**The exercise:**
Starting at the line that contains "What do you see at coordinates (540, 135)" and stopping after the line that contains "Competition Demystified is", rewrite those lines with "particular" changed to "specific" and nothing else altered.

::::::::::

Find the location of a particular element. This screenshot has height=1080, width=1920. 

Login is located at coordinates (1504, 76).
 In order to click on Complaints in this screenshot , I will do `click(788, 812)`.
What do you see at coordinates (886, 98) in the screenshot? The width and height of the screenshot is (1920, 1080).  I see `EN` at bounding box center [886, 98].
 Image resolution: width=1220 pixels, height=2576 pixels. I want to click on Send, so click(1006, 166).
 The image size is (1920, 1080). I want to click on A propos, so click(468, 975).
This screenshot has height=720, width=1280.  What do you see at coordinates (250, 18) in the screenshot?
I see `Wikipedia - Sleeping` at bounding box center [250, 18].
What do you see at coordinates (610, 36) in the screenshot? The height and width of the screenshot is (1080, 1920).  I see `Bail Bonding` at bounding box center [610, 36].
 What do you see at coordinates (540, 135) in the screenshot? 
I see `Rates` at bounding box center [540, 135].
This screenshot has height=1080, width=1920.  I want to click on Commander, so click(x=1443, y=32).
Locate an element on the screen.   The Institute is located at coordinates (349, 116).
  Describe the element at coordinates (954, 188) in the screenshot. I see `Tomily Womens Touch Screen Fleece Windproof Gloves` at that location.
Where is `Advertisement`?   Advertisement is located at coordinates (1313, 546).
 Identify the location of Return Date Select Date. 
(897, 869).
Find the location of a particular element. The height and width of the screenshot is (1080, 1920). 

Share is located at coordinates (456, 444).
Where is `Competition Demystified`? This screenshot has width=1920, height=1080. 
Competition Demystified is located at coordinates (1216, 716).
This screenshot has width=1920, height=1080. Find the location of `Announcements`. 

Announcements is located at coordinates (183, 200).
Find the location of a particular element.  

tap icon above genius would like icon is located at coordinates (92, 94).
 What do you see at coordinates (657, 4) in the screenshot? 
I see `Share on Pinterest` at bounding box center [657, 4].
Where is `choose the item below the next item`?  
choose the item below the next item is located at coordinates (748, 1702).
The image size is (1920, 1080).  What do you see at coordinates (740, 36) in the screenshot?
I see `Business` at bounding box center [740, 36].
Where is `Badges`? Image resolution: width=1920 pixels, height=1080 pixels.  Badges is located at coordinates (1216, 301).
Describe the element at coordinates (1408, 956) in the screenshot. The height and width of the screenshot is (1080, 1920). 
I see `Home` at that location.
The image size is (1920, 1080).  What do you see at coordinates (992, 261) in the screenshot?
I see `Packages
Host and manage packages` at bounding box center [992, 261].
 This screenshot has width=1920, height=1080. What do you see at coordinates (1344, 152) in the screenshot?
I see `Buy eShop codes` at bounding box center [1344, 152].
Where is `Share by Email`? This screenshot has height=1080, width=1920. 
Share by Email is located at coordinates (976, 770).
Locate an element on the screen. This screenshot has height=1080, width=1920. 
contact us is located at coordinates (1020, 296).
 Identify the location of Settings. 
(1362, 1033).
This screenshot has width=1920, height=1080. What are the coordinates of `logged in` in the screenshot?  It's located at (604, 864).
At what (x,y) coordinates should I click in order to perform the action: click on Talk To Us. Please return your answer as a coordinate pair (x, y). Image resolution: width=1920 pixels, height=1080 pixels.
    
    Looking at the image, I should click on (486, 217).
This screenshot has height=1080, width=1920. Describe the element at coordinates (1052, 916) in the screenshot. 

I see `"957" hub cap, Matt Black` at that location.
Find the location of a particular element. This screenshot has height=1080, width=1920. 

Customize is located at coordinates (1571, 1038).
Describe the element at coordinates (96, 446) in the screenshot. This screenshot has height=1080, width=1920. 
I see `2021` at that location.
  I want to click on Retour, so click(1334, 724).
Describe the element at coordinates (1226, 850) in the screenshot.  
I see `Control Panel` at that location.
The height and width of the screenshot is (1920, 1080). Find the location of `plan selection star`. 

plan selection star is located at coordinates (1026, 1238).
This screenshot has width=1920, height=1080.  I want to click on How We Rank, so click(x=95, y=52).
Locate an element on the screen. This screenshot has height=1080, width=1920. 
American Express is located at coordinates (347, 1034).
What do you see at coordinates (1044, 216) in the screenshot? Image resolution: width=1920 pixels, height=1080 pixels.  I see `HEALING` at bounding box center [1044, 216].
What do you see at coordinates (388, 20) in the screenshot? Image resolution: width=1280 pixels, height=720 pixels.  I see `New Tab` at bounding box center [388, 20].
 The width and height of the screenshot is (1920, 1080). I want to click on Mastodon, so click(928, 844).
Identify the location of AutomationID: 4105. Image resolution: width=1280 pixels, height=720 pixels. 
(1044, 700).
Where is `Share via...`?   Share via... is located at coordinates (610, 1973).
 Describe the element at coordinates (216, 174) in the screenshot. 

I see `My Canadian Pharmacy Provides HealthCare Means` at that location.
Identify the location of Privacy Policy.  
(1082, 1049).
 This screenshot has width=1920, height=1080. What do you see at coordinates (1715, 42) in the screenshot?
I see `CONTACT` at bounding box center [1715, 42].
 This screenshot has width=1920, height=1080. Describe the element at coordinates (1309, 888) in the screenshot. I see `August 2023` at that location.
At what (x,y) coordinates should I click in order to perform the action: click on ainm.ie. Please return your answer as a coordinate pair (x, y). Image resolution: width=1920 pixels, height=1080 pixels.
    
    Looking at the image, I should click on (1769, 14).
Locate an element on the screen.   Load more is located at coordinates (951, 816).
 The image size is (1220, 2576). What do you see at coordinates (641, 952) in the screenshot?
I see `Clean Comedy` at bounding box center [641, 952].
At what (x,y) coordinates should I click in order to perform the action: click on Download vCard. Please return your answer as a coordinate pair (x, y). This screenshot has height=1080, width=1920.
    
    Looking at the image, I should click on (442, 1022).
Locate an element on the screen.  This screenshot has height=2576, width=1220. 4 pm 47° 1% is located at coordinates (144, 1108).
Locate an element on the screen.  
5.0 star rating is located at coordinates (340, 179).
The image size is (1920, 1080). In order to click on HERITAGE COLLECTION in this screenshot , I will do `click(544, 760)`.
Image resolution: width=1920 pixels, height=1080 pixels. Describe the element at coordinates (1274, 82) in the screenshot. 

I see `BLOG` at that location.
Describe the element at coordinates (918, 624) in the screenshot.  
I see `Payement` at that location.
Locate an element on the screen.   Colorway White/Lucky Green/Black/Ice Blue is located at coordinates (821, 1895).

::::::::::

**Answer to this task:**
 What do you see at coordinates (540, 135) in the screenshot? 
I see `Rates` at bounding box center [540, 135].
This screenshot has height=1080, width=1920.  I want to click on Commander, so click(x=1443, y=32).
Locate an element on the screen.   The Institute is located at coordinates (349, 116).
  Describe the element at coordinates (954, 188) in the screenshot. I see `Tomily Womens Touch Screen Fleece Windproof Gloves` at that location.
Where is `Advertisement`?   Advertisement is located at coordinates (1313, 546).
 Identify the location of Return Date Select Date. 
(897, 869).
Find the location of a specific element. The height and width of the screenshot is (1080, 1920). 

Share is located at coordinates (456, 444).
Where is `Competition Demystified`? This screenshot has width=1920, height=1080. 
Competition Demystified is located at coordinates (1216, 716).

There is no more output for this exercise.